How do you ignore a POST warning? I have a Z600 and I intended to run it headless, but POST prevented that and the computer beeped and flashed a red led (this happened before the USB was initialized).
Very Interesting Project, But I am wondering why you did not just buy a used Z800, the resellers are selling them so cheap now it does not really make a project like this financially viable.. I just picked up a Z800 on Ebay with 2x 5680 CPUS 96Gb RAM and a 4Gb Quadro5800 for 695. The parts for your hack must have come to more than that?. Although I still think its a great project.
Not sure my first comment made it so here goes again. Sorry if this is a duplicate. Has anyone found a uefi bios for the 591182-001 460838-003 HP Z800 motherboard? I am looking to load Win8, Server 2012 or Win10 in the future and want support for the new security features.

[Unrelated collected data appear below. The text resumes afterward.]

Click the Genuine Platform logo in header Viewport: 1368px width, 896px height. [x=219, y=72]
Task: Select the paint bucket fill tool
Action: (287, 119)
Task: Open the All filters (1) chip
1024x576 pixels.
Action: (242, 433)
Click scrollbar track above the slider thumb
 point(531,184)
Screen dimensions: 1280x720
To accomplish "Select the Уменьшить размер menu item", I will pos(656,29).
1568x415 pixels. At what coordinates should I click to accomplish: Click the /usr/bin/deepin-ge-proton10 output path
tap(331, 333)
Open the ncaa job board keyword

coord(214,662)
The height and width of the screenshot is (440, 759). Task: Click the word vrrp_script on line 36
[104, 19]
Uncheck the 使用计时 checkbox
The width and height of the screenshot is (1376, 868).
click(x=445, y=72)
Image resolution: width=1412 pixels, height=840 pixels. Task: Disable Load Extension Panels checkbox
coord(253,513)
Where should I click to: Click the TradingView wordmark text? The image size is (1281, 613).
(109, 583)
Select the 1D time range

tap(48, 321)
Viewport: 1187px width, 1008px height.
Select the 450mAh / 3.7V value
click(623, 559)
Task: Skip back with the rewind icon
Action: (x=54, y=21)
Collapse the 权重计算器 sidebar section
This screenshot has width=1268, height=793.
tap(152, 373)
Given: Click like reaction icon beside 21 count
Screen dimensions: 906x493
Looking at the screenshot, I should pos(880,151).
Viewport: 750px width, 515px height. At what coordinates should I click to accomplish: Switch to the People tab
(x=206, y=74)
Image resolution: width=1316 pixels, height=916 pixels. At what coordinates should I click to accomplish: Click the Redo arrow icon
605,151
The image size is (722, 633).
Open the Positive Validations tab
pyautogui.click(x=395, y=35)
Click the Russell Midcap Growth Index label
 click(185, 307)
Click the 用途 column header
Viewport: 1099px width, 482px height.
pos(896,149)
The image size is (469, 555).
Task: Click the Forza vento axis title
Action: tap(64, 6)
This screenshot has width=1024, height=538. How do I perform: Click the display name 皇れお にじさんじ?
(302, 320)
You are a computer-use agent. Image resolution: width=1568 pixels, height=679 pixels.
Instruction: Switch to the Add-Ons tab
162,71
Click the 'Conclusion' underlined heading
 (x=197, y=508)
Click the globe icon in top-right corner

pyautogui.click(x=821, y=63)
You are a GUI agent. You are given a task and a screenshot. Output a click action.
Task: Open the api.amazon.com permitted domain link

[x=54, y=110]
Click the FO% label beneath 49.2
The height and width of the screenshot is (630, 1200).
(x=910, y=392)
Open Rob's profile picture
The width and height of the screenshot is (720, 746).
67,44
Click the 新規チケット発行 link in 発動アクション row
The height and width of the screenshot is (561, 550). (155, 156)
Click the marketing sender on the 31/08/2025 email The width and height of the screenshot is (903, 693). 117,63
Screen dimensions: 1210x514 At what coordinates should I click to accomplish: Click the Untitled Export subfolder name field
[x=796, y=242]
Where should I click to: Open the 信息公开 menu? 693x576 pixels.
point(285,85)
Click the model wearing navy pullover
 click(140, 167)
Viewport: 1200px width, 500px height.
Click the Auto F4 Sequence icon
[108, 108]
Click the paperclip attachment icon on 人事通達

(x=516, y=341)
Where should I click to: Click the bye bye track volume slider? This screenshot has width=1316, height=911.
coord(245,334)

I ended up using two stock intel 980x heatsinks ( -i7-hsf) which I got from ebay for about $16 each. I had to cut a small notch into the mounting legs of both heat sinks as when they were in their proper positions they touched some smt resistors on the motherboard. I also had to cut a notch in the fan cable so the 4 cable connectors coming from the heatsinks would fit on the 5 pin connectors on the motherboard.
Hi Alex , i realise this is a couple years old , however i have a z800 and have ordered a additional x5690 chip , now the heatsink i need is a 463991-001 high perf which cost $300 , i also have a 980x chip and heatsink lying around so can you confirm that i can use the 980x heatsink on the hp z800 motherboard ? and any additional info is appreciated with your install of the 980x heatsink .
I was wondering if you can change the Base Clock at this motherboard??? AKA in a way to Overclock the CPU. I am asking this because I am thinking of building system around this motherboard but I am on tight budget to get x5675 and above, so if I can do that and boost say the x5650 to 2.8-3GHz would be great.
Your memory and your CPU are matched (1066MHz) so no problem there. This is the memory configuration document. Your CPU is officially supported by HP so no problems there either. Boot problems can be due to the BIOS pre-dating the CPU. Have you upgraded the BIOS to the latest version (you can do that in the BIOS itself)? Are you confident that all your memory sticks are OK? Are you using a real Z800 with a real HP PSU? The first place I look for instability issues with anything at all is the power supply.
Are you locked out of the BIOS right now, i.e. you cannot get into the BIOS setup screen? If so then you are going to need to do a factory reset. Disconnect the power supply, take the battery out of the motherboard and wait a few minutes for any caps to discharge then put it back in again.
Thanx for fast replies.
I got new PSU and everything seems to be working fine. I think it was the PSU (500W old); maybe there was not enough power (850W new). Successfully updated the BIOS to 3.7. I can use both slots for video card.
This is mine: 2UA1210JMN. Someone posted it on an internet support forum. It has no actual use to us except to shut that startup warning up. I guess HP support would use it to link back to the actual unit that was shipped to the customer.